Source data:
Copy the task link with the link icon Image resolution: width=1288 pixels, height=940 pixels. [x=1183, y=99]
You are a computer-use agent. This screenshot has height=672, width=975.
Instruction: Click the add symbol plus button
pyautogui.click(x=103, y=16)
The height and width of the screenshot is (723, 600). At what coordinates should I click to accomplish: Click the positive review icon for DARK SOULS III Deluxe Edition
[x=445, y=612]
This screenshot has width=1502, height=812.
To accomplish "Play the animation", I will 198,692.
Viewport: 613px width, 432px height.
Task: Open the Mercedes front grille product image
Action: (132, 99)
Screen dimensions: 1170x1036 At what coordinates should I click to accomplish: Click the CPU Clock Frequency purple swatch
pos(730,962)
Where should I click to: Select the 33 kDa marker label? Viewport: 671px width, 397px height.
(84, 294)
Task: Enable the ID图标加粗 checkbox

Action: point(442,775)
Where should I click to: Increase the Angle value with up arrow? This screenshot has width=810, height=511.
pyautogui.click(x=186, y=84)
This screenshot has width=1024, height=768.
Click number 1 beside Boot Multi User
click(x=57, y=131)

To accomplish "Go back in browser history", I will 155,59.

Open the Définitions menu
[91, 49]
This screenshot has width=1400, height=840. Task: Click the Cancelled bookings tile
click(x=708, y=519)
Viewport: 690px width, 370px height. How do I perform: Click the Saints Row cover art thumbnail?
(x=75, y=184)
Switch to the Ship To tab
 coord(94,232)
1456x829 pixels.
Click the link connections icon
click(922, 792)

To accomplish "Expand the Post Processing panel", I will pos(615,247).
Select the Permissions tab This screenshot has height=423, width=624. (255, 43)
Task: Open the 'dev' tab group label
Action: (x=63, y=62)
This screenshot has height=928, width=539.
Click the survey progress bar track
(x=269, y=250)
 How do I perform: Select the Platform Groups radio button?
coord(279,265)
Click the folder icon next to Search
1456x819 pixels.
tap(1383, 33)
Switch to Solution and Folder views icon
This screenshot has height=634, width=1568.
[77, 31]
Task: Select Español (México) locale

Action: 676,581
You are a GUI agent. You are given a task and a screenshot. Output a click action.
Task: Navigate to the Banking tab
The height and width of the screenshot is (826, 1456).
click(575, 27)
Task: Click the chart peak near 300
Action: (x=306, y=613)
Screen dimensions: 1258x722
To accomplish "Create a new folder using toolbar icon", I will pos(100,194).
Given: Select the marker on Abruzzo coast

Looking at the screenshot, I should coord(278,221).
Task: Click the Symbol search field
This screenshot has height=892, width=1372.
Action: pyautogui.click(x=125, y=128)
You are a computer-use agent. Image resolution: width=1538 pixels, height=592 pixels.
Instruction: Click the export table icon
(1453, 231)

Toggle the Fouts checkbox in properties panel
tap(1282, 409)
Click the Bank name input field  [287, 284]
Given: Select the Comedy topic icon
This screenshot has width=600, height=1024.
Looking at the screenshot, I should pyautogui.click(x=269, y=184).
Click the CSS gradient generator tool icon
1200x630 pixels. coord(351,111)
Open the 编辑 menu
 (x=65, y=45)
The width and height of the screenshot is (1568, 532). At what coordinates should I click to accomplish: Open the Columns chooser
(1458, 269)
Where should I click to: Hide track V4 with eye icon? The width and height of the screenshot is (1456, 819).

▶ **PROBLEM REQUIREMENTS**
Reproduce the stretch from the start of the material through the line containing "coord(279,265)", replacing "screenshot" with "screen capture" and leaving everything else unchanged.

▶ **RESPONSE FOR THIS EXERCISE**
Copy the task link with the link icon Image resolution: width=1288 pixels, height=940 pixels. [x=1183, y=99]
You are a computer-use agent. This screen capture has height=672, width=975.
Instruction: Click the add symbol plus button
pyautogui.click(x=103, y=16)
The height and width of the screen capture is (723, 600). At what coordinates should I click to accomplish: Click the positive review icon for DARK SOULS III Deluxe Edition
[x=445, y=612]
This screen capture has width=1502, height=812.
To accomplish "Play the animation", I will 198,692.
Viewport: 613px width, 432px height.
Task: Open the Mercedes front grille product image
Action: (132, 99)
Screen dimensions: 1170x1036 At what coordinates should I click to accomplish: Click the CPU Clock Frequency purple swatch
pos(730,962)
Where should I click to: Select the 33 kDa marker label? Viewport: 671px width, 397px height.
(84, 294)
Task: Enable the ID图标加粗 checkbox

Action: point(442,775)
Where should I click to: Increase the Angle value with up arrow? This screen capture has width=810, height=511.
pyautogui.click(x=186, y=84)
This screen capture has width=1024, height=768.
Click number 1 beside Boot Multi User
click(x=57, y=131)

To accomplish "Go back in browser history", I will 155,59.

Open the Définitions menu
[91, 49]
This screen capture has width=1400, height=840. Task: Click the Cancelled bookings tile
click(x=708, y=519)
Viewport: 690px width, 370px height. How do I perform: Click the Saints Row cover art thumbnail?
(x=75, y=184)
Switch to the Ship To tab
 coord(94,232)
1456x829 pixels.
Click the link connections icon
click(922, 792)

To accomplish "Expand the Post Processing panel", I will pos(615,247).
Select the Permissions tab This screen capture has height=423, width=624. (255, 43)
Task: Open the 'dev' tab group label
Action: (x=63, y=62)
This screen capture has height=928, width=539.
Click the survey progress bar track
(x=269, y=250)
 How do I perform: Select the Platform Groups radio button?
coord(279,265)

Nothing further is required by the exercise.